#### [What the exercise asks]
For each record that follows, give it back exactly, with no pictures included.

** Records supplied follows **

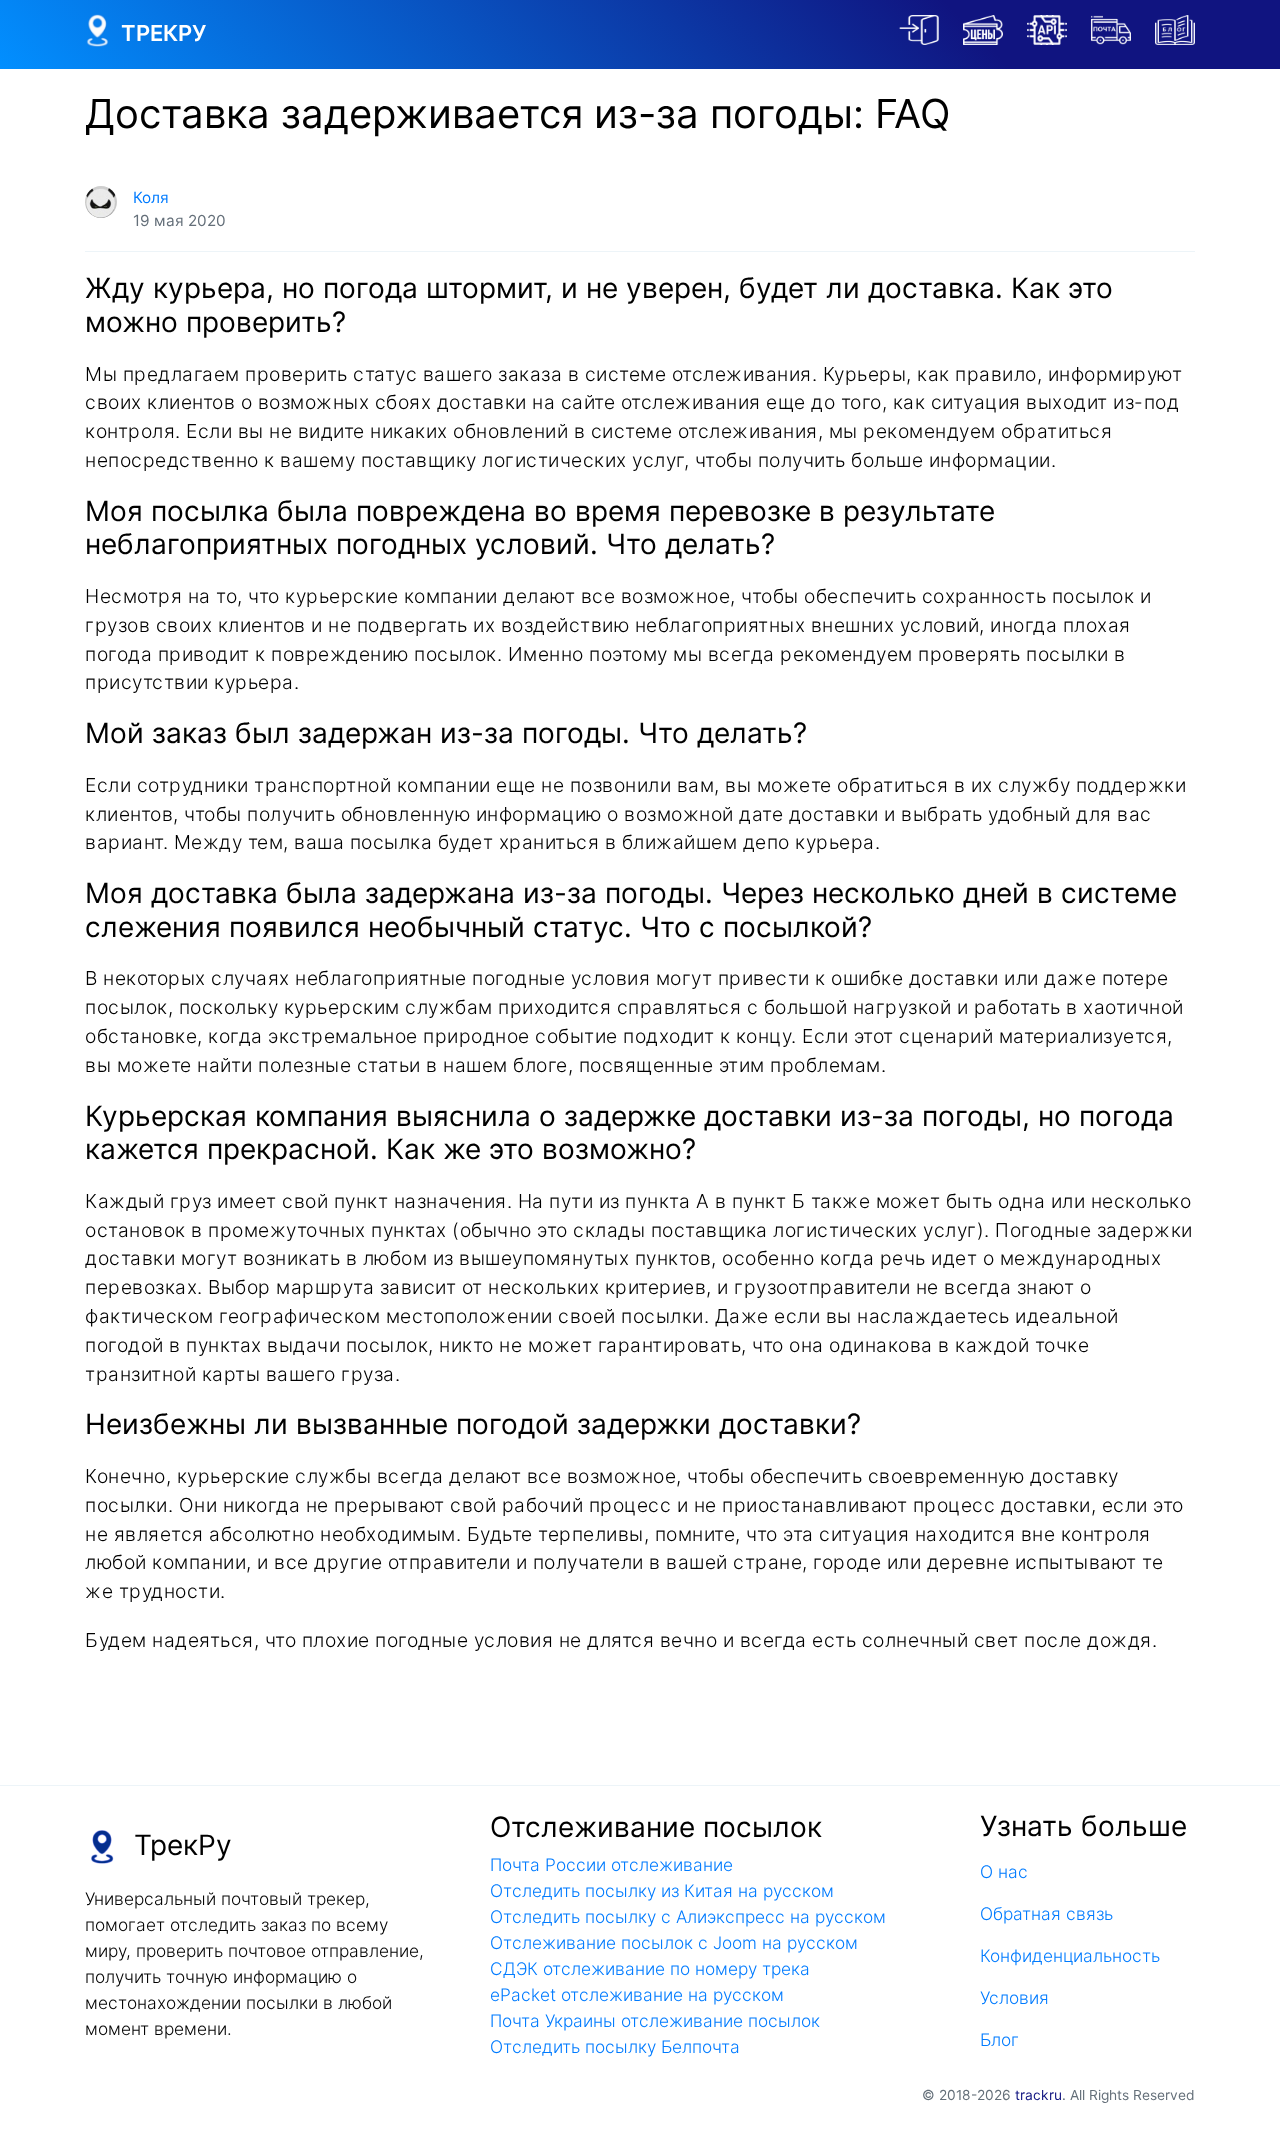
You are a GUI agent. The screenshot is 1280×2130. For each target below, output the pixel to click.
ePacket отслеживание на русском (637, 1994)
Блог (999, 2039)
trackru (1038, 2095)
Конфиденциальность (1070, 1955)
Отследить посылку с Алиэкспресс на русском (688, 1916)
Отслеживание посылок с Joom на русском (674, 1942)
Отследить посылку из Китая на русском (662, 1890)
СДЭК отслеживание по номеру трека (650, 1968)
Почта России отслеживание (611, 1864)
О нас (1004, 1871)
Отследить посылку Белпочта (615, 2046)
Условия (1014, 1997)
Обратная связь (1046, 1913)
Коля (151, 197)
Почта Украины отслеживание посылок (655, 2020)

** End of Records supplied **

#### [Answer space]
You are a GUI agent. The screenshot is 1280×2130. For each target below, output the pixel to click.
ePacket отслеживание на русском (637, 1994)
Блог (999, 2039)
trackru (1038, 2095)
Конфиденциальность (1070, 1955)
Отследить посылку с Алиэкспресс на русском (688, 1916)
Отслеживание посылок с Joom на русском (674, 1942)
Отследить посылку из Китая на русском (662, 1890)
СДЭК отслеживание по номеру трека (650, 1968)
Почта России отслеживание (611, 1864)
О нас (1004, 1871)
Отследить посылку Белпочта (615, 2046)
Условия (1014, 1997)
Обратная связь (1046, 1913)
Коля (151, 197)
Почта Украины отслеживание посылок (655, 2020)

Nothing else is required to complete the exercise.